Guyanese returning home have experienced others running up huge bills in their names. It could be in social establishments, or stores and marketplaces. People from near and far invite themselves, and position themselves to take part in the good times. But at the end of it all, there are those bills at the bar or the counter to be honoured, with nobody caring where the money is going to come from, besides that they have no ownership of whatever the charges are.
This is what leaders in the present PPP Government are engaged in with energy and zest. A recent front-page caption of ours conveyed the story: “Guyana borrows 10 times more from IDB than it did in first 6 months of 2020” (KN October 28). Ten times more is a heavy undertaking, and this is no matter what the underlying circumstances are, given that this is a poor, hurting society still struggling to find its way. Ten times more than the equivalent span in 2020 can be described as excessive, so unacceptable it should be to all Guyanese. It does not matter which leaders or which party presides over this, it is plain wrong, because it is too much, too quickly, and too recklessly.
On a comparative basis, the first six months of 2020 saw Guyana caught in the throes of elections fevers, and the comas that came after March 2. It as if everything froze here and remained in that suspended state, though senior people in the Coalition did find occasions to help themselves, to continue the malpractices that have plagued this society for decades. So, there was a lot of catching up to do by the succeeding PPP Government, and numerous areas in need of serious corrections. So, the comparison to the corresponding period in 2021 confronts different circumstances.
We acknowledge that those cost money, and in the many millions, especially when the slowdowns and convulsions of the COVID-19 pandemic are factored in the spending equation. We, at this paper, will be clear and unambiguous as to where we stand with all this massive borrowing. It is too much in a short time, with much of the subsequent outlays taking the form of cash. Even when cash is not involved in this country, leaders and cronies find ways to enrich themselves, and when cash comes into the picture, there is no limit to the predations.
We say, too, that some of the borrowings were necessary, could not be avoided, and we support those, which the Bank of Guyana report stated swallowed up 75.2% in addressing pandemic related conditions. It means that of the stated US$55M (GY$11 billion) in borrowings for the first half of 2021, approximately GY$7.5 billion was absorbed by pandemic spending. It is a load of money, most of it cash, that was expended. Already, there are howls that pervasive corruptions have visited the processes intended to offer relief to stricken Guyanese. We are still some time away from auditing those expenditures, but things don’t look encouraging at this stage. This much we can share: put Guyanese leaders and public servants close to that amount of cash, and no help ought to be needed, as to what could, and usually, follow.

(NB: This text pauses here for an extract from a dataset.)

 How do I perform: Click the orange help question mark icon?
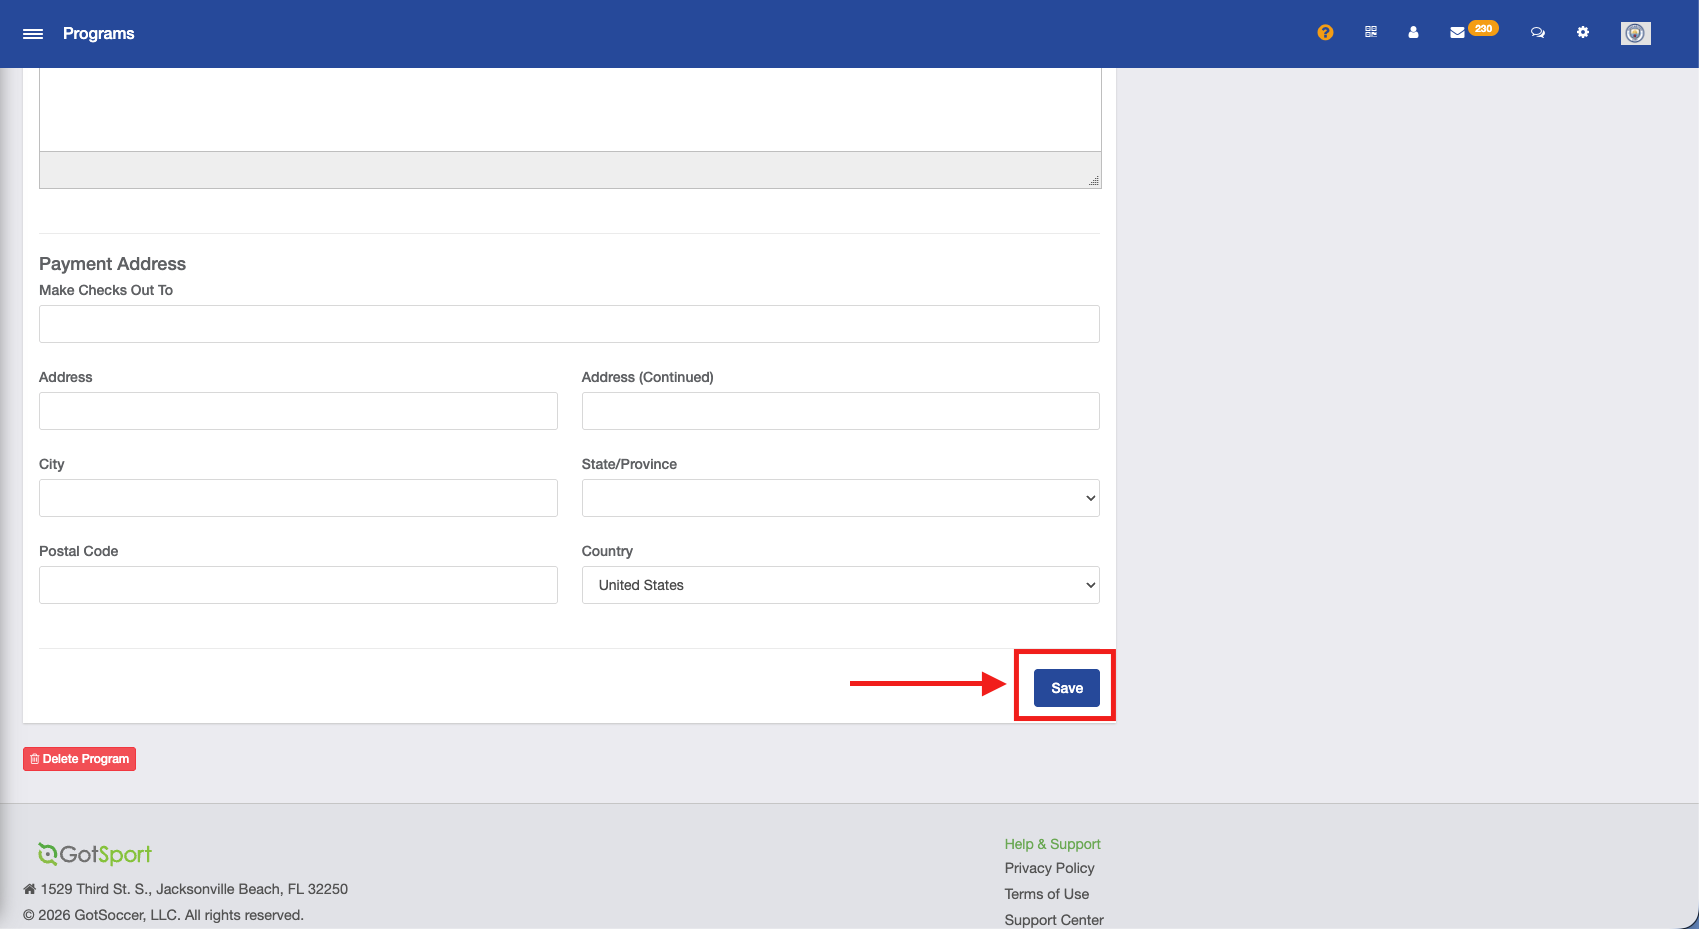tap(1325, 33)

And, when non-pandemic borrowing, the rest of the GY$11B, or $3.5B is reckoned with, we have to ask whether our leaders in this Government took on more than we can chew.
For it is Guyanese who have to foot the bill, payback the debt. President, Vice President and Ministers all get to make fancy speeches about how much they care, and how much they are doing. What is left out is what they are really doing with all that cash, where some of it inevitably ends up. Guyanese don’t need any help from us to connect the dots.
Guyanese need to be concerned, because debt is not free money. It has to be repaid by them, with more debt coming.